Constant regions in the graphs of the time-dependent diffusion coefficients indicate converged, Browninan behavior. Here, this is roughly the region until 15 ns. This region will be used for fitting in the next step. Also the \(z\)-angle is stable in that regime, whereas the \(x\)- and \(y\)-angles are highly non-constant, indicating semi-isotropic behaviour. This is also evident from the diffusion plots, which show \(D_x\approx D_y\).

Fitting a diffusion model#

Three models are available for fitting:

  • anisotropic: Full anisotropic diffusion with three independent coefficients (D₁, D₂, D₃)

  • semi-isotropic: Axially symmetric diffusion (D∥, D⊥)

  • isotropic: Isotropic diffusion with a single coefficient (D)

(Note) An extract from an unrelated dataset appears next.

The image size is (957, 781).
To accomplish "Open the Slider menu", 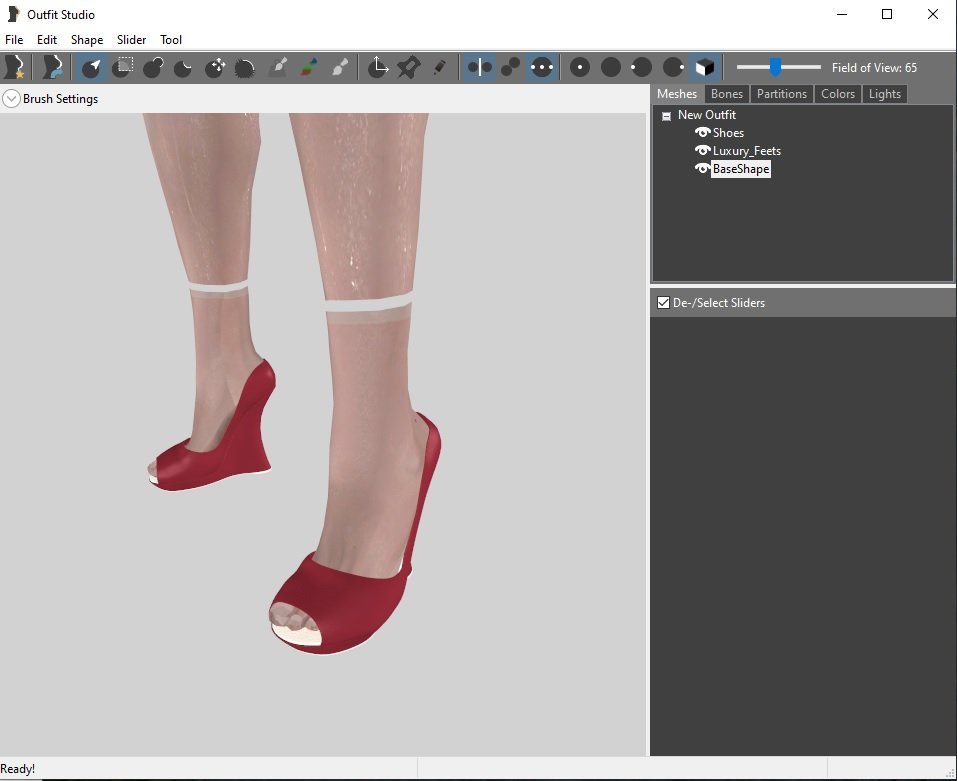I will coord(131,40).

In all cases three principal axes are fitted, but they lack a physical meaning in case of semi-isotropic (\(x\)- and \(y\)-axes) or isotropic (all axes) rotational diffusion.

Despite the clear indication for semi-isotropic diffusion, we will continue with the fully anisotropic model.

[6]:

# Fit an anisotropic diffusion model
_ndx_fin = 150 # Limit the fit window to 15 ns, as discussed above.
fit_aniso = rd.least_squares_fit(lag_times[:_ndx_fin], correlations_av[:_ndx_fin], model='anisotropic')
D_fitted = fit_aniso.D * 1e9 # Convert to per seconds.

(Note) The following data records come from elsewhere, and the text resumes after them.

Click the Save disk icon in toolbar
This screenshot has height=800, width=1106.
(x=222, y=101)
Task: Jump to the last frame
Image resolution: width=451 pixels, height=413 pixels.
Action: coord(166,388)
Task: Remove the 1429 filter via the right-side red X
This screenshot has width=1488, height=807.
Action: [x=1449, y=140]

print(f"Anisotropic diffusion coefficients: {D_fitted[0] / 1e7:.2f}, {D_fitted[1] / 1e7:.2f}, {D_fitted[2] / 1e7:.2f} x 10^7 s^-1")

Anisotropic diffusion coefficients: 3.72, 3.96, 4.81 x 10^7 s^-1

This is almost the final result. It still needs to be corrected to acknowledge the finite size effect and the viscosity of the water model.

Estimating uncertainties#

This section will follow soon.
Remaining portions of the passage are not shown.